Prior to Ventana Medical Systems, he held the position of Director of Operations for the high-growth Cellular Therapeutics Division of Celgene. As a senior-level scientist and member of the executive team, he directed divisional operations, medical affairs and executed business and scientific strategic planning.

Danielle Smyla

Senior Director, Quality Assurance

Danielle Smyla, M.S., brings 14 years of Quality Assurance and GMP experience in the Biotechnology and Medical Device industries. Ms. Smyla is an established Quality Leader with expertise in the implementation, management and continuous improvement of Quality Management Systems for GMP operations.

Prior to joining OrganaBio, Danielle was a key member of the Quality Management team at Canon BioMedical, where she led the cross-functional development and implementation of their Quality Management System. She also managed a team of Quality Specialists and Sr. Specialists, coaching them in the implementation, management and identification of improvements to quality processes.

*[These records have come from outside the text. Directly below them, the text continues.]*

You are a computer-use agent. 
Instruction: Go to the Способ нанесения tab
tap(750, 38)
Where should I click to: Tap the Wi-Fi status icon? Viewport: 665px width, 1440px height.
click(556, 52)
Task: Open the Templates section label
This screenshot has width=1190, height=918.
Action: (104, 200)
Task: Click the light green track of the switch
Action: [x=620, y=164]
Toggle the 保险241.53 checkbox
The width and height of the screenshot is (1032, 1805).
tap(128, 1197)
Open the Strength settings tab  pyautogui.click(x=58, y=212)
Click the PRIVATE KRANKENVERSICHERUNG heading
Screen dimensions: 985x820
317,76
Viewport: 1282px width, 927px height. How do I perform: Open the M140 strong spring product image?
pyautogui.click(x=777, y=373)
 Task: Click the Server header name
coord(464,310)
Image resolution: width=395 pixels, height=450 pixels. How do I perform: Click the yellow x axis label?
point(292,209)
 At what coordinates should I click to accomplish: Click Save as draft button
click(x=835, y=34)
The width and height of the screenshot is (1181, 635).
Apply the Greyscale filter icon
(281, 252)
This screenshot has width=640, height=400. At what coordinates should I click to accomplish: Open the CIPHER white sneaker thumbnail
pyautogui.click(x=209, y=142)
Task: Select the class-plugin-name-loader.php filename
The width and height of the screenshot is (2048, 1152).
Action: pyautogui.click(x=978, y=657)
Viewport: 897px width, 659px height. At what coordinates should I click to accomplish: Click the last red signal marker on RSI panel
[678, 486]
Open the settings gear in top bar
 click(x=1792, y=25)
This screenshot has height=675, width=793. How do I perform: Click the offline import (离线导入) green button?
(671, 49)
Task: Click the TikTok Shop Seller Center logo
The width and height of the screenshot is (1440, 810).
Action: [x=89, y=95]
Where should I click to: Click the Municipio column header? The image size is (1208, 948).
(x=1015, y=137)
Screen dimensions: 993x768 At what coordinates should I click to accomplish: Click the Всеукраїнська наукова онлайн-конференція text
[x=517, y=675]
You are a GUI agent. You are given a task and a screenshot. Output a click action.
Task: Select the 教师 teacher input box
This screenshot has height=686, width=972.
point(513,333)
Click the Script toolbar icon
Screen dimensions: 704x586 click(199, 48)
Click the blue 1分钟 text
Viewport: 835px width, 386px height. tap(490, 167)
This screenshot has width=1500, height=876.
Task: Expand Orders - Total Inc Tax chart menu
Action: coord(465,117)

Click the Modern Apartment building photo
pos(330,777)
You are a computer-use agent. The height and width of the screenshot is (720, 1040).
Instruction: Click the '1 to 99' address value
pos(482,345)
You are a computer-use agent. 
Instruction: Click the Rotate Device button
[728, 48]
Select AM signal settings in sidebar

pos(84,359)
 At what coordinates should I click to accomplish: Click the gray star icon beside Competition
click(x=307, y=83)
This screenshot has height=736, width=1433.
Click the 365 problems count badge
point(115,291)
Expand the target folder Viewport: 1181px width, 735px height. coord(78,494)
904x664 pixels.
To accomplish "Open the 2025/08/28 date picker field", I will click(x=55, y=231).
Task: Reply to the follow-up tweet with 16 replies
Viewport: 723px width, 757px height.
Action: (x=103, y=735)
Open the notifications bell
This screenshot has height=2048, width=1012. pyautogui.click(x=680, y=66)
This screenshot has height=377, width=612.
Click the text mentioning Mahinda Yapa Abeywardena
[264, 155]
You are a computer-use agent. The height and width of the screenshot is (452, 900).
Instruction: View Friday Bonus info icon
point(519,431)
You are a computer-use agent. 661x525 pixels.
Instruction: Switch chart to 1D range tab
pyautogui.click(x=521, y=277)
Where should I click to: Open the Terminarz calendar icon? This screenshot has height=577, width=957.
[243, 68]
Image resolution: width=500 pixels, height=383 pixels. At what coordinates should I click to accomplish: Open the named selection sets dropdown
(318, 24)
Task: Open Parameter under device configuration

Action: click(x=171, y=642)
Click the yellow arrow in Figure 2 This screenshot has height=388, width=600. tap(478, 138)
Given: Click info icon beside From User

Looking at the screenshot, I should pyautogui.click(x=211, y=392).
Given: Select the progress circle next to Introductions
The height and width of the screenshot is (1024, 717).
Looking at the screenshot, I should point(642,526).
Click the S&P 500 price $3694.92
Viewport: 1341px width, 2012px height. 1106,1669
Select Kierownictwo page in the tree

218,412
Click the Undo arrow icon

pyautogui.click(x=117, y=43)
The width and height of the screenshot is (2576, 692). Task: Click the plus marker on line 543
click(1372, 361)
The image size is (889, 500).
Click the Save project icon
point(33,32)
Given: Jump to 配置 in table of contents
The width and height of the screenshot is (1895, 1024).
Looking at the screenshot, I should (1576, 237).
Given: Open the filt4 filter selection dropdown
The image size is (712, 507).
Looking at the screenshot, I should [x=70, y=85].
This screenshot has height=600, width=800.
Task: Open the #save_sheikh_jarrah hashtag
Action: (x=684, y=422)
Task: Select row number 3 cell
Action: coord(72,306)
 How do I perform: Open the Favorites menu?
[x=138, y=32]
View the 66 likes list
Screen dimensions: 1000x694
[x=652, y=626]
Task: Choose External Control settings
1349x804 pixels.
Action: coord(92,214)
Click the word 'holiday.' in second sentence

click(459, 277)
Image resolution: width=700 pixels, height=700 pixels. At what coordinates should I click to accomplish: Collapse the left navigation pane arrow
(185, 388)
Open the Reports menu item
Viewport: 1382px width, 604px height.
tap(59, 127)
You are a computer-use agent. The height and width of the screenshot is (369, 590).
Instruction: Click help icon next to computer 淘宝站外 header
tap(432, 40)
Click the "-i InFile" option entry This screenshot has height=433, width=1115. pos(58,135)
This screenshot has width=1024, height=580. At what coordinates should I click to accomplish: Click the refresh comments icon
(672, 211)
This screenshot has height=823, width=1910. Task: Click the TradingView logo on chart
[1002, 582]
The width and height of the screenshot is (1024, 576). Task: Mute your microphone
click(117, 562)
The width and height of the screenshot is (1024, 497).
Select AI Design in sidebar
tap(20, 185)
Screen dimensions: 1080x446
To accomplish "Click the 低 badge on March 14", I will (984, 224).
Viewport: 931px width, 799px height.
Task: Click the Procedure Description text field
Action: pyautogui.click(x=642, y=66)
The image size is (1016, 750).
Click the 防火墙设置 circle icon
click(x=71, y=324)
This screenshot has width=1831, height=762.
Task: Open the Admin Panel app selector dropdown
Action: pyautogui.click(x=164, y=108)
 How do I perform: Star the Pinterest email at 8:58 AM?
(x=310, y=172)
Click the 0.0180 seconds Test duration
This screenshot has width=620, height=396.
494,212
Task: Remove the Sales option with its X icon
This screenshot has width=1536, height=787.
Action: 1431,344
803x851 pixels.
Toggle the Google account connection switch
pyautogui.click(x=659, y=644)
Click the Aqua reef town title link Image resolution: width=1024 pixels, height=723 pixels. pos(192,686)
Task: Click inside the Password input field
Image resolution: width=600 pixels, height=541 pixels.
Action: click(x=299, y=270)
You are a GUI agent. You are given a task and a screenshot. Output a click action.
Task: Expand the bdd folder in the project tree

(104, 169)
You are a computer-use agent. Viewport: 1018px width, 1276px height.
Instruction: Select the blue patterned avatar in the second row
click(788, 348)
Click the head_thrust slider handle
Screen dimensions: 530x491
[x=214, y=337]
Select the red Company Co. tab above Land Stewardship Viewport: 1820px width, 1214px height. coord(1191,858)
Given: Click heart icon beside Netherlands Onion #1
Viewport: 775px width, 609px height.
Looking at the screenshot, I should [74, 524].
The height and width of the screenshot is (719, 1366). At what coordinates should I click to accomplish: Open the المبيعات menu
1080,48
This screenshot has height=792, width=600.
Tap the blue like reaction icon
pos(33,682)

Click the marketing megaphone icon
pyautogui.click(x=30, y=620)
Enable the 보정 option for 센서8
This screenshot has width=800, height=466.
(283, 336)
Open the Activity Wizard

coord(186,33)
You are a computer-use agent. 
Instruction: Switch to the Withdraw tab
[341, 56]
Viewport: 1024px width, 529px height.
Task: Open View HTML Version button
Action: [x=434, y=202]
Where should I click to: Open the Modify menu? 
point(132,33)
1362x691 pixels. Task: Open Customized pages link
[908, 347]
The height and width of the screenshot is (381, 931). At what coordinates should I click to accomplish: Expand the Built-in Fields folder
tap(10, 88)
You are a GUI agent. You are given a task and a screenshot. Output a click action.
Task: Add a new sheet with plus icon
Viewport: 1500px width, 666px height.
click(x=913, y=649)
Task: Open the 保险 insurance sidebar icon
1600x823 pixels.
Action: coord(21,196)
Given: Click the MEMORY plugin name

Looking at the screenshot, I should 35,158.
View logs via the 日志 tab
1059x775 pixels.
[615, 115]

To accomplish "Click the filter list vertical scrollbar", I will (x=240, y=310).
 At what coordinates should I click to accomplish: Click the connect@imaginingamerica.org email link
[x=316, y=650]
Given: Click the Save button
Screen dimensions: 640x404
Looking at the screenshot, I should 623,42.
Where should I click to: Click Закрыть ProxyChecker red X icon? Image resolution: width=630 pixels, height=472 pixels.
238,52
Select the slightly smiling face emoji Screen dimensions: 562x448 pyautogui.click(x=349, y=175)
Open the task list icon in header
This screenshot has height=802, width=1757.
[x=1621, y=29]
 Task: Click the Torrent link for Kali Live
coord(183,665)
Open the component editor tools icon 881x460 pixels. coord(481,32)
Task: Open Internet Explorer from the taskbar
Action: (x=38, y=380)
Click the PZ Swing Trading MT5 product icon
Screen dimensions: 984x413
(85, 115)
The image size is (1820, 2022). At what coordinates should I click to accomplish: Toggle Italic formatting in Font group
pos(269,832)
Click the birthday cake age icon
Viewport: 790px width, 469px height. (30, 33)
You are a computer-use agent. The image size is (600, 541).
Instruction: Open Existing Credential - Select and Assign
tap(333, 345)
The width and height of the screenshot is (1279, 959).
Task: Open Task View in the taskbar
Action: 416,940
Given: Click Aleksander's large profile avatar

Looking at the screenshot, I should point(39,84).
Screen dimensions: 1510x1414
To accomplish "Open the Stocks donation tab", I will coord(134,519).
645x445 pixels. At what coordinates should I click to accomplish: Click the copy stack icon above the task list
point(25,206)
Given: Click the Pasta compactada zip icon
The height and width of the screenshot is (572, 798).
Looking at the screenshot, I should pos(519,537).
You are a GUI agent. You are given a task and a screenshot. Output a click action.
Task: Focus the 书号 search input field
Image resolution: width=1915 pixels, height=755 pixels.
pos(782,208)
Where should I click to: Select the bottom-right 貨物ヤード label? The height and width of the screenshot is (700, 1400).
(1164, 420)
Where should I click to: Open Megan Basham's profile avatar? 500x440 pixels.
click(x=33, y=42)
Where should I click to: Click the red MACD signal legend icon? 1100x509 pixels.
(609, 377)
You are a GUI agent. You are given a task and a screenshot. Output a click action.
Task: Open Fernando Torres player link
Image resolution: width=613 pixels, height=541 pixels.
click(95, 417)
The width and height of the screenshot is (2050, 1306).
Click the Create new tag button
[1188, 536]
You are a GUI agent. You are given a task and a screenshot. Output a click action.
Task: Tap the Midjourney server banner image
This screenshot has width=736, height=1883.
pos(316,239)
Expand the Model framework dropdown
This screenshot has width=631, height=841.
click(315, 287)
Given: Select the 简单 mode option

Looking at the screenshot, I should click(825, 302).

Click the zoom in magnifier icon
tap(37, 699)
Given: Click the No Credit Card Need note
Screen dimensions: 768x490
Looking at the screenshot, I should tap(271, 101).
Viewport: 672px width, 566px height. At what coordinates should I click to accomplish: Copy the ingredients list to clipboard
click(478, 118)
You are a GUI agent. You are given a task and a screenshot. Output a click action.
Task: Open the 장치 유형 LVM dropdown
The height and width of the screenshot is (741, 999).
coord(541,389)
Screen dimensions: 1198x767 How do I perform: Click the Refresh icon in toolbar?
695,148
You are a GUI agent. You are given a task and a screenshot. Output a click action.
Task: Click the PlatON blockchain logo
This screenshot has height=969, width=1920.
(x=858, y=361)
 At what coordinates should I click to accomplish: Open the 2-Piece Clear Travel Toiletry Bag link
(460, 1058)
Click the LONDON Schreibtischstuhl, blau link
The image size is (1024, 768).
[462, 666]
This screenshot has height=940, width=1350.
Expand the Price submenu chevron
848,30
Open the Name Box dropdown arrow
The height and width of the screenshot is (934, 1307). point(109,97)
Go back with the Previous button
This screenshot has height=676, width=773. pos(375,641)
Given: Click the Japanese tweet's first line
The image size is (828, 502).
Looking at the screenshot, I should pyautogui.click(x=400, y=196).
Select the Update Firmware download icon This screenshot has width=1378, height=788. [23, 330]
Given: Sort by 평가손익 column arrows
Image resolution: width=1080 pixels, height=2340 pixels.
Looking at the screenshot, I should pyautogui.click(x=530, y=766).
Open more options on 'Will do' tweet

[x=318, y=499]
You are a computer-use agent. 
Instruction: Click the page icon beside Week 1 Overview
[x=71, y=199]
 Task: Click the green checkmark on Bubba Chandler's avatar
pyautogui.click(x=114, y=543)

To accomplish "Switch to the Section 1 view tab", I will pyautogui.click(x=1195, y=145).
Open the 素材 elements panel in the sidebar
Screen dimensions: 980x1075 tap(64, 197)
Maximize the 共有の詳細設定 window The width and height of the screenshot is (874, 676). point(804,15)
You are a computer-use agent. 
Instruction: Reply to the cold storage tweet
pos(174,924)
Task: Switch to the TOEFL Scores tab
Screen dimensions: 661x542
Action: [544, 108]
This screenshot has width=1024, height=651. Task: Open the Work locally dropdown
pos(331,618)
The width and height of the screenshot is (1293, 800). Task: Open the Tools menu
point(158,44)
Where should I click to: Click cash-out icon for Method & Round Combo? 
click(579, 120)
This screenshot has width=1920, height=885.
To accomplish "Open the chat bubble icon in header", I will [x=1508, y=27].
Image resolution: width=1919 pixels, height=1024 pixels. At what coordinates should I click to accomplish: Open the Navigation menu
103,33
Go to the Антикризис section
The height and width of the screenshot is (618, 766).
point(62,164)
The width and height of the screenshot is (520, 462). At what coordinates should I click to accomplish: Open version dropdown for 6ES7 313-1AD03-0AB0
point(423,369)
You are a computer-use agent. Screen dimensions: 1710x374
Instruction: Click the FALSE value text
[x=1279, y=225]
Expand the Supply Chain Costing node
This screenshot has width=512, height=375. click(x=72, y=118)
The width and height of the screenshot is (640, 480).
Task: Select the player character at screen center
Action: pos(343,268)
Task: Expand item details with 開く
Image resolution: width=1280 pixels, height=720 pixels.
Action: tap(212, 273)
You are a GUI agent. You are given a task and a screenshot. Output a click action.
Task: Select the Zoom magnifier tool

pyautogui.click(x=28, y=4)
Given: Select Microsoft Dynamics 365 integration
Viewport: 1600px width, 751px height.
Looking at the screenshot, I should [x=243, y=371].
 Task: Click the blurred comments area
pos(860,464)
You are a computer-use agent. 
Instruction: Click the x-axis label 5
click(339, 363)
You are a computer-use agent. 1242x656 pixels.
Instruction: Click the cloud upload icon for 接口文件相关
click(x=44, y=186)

Ms. Smyla’s Quality-focused career is complimented by valuable hands-on experience in GMP product manufacturing, as well as R&D laboratory experimentation and formulation work in support of product development.

Danielle has earned a Master’s in Biotechnology from the Johns Hopkins University and a Bachelor of Science in Chemistry from the George Washington University.

Sarah Alter, Ph.D.

Lab Director

Sarah Alter, Ph.D., is Laboratory Director at OrganaBio, LLC, where she provides technical leadership across laboratory operations, process development, product manufacturing, and clinical sample processing services supporting cell and gene therapy developers worldwide. She brings more than 20 years of immunology and translational research experience spanning autoimmunity, oncology, and infectious disease.

Since joining OrganaBio in 2018, Dr. Alter has progressed through roles of increasing responsibility, first as Director of Immunology, leading development and manufacturing of human-derived immune cell products for immuno-oncology partners and clients; then as Senior Director of Scientific Affairs, where she served as immunology subject matter expert and shaped scientific strategy across new product launches, market analyses, and client engagements. She also served as founding Managing Director of HemaCenter, LLC, OrganaBio’s FDA-registered leukapheresis collection subsidiary, where she stood up operations, recruited the medical team, and authored governing protocols and SOPs.

Earlier in her career, Dr. Alter led preclinical R&D for IL-15–based immunotherapies at Altor BioScience (now ImmunityBio), contributing to programs that advanced into the clinic and co-authoring numerous peer-reviewed publications. She holds a Ph.D. in Immunology from the University of Miami Miller School of Medicine and an M.Sc. in Microbiology from Florida Atlantic University, and is a registered Patent Agent licensed to practice before the U.S. Patent and Trademark Office.

Carlos Carballosa, Ph.D

Vice President, Sales

Dr. Carlos Carballosa holds a doctorate in Biomedical Engineering from the University of Miami and currently leads global sales for OrganaBio as the VP of Sales. Since joining the company in 2018, Carlos has had a hand in managing all of OrganaBio’s products and services including perinatal tissue, apheresis material, and cell processing and cryopreservation support services for clinical trials.

Oscar Robles

Director, Quality Systems

Oscar Robles has over thirty years of experience in pharmaceutical and medical device industries. His main areas of expertise are in Quality Systems, Quality Assurance, Manufacturing Systems Validation, Computerized Systems Validation, implementation of GxP Computerized Systems and ERP Systems such as TrackWise, Electronic Document Management, JDEwards, SAP, and Oracle. Prior to joining OrganaBio, Oscar was a member of the Quality Management team at Apotex – Aveva Drug Delivery Systems for ten years. Oscar has earned a Master’s in Business Administration from Nova Southeastern University and a Bachelor of Science in Electrical Engineering from Florida International University.